Federal immigration-check requirement draws ire
By Alan Gomez
USA Today, August 9, 2011
Civil rights groups are considering a lawsuit to try to block the federal government from requiring all police agencies to screen people booked into local jails for immigration violations.
The Department of Homeland Security on Friday announced that local police agencies could not opt out of a program known as Secure Communities, which started in 2008, is now active in 1,300 local jurisdictions and is scheduled to be in place nationwide by 2013.
On Monday, civil rights groups said they were reviewing the decision to see why states such as Illinois and New York— where governors recently sent letters to Immigration and Customs Enforcement (ICE) requesting to get out of the program — are now being told that they have no choice.
"ICE and the federal government don't get to rule by decree," said B. Loewe, a spokesman for the National Day Laborer Organizing Network. He said his group is considering a lawsuit to try to block the program.

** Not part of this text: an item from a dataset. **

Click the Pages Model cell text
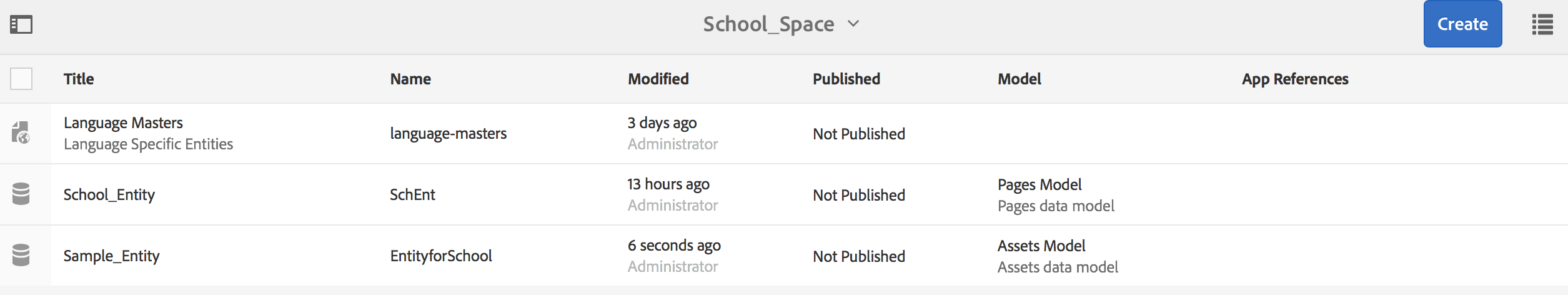 [1040, 185]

For decades, police agencies have sent the fingerprints of people booked into their jails to the FBI to check for criminal records. Under Secure Communities, those fingerprints are also shared with the Department of Homeland Security to check for immigration violations.
Secure Communities differs from controversial laws being pursued by several states, including Arizona, that would empower local police to investigate the immigration status of suspects before they are booked into jails.
Forty-one states had signed contracts with ICE to participate in the Secure Communities program. But in recent months, Gov. Pat Quinn, D-Ill., and Gov. Andrew Cuomo, D-N.Y., sent letters to ICE saying they were opting out. The governors said people with no criminal record were being unfairly targeted, and the threat of deportation was eroding public trust in law enforcement.